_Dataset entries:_
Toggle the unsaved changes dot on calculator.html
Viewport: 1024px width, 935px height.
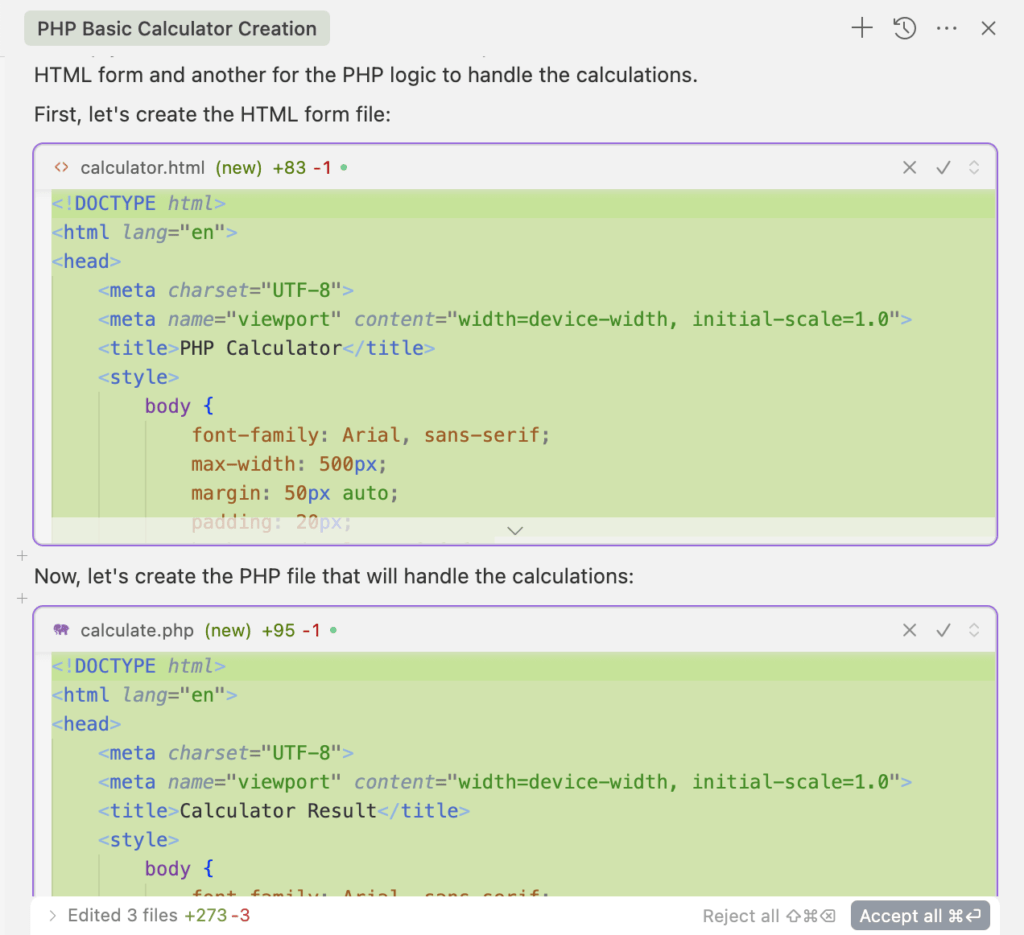click(343, 167)
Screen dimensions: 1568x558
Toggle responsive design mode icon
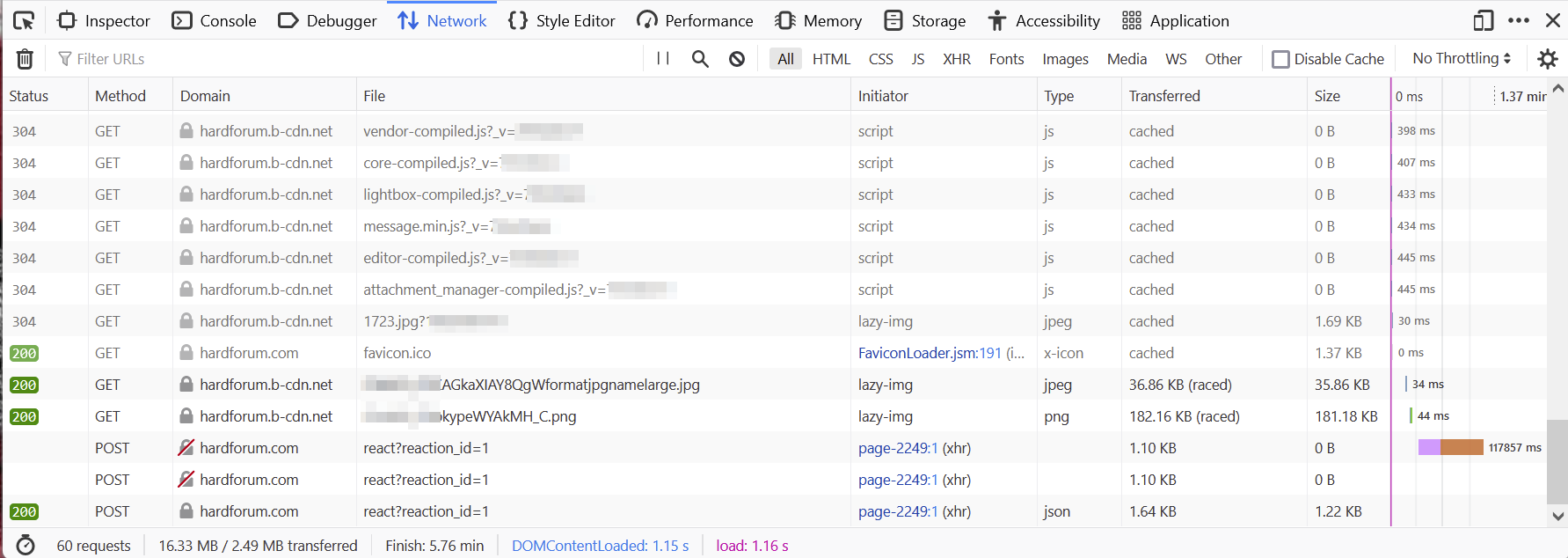(x=1484, y=20)
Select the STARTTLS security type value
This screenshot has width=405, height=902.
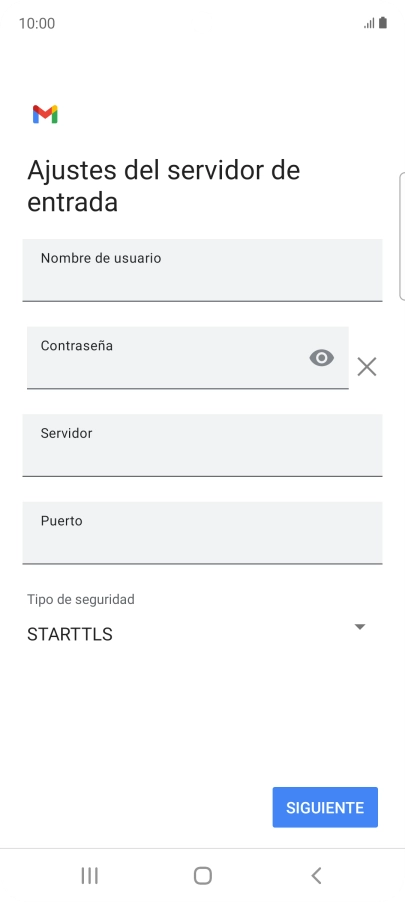(70, 634)
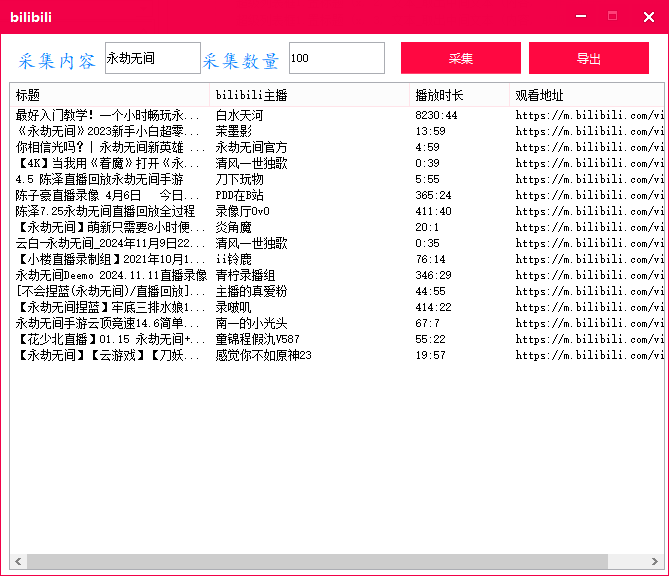Click the 采集 button
Screen dimensions: 669x576
(x=460, y=58)
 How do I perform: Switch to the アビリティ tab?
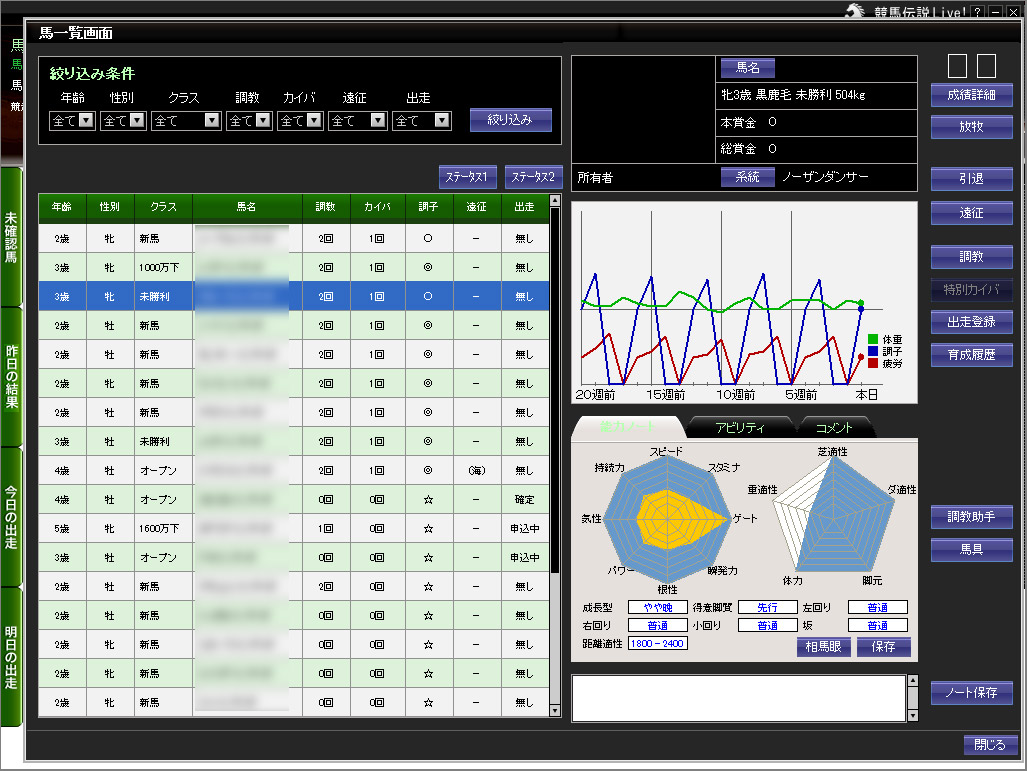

_What the task asks:_
An exact copy of all the entries above is required, with every picture left out.

_Written solution:_
Toggle the unsaved changes dot on calculator.html
Viewport: 1024px width, 935px height.
click(343, 167)
Screen dimensions: 1568x558
Toggle responsive design mode icon
(x=1484, y=20)
Select the STARTTLS security type value
This screenshot has width=405, height=902.
(70, 634)
Click the 采集 button
Screen dimensions: 669x576
(x=460, y=58)
 How do I perform: Switch to the アビリティ tab?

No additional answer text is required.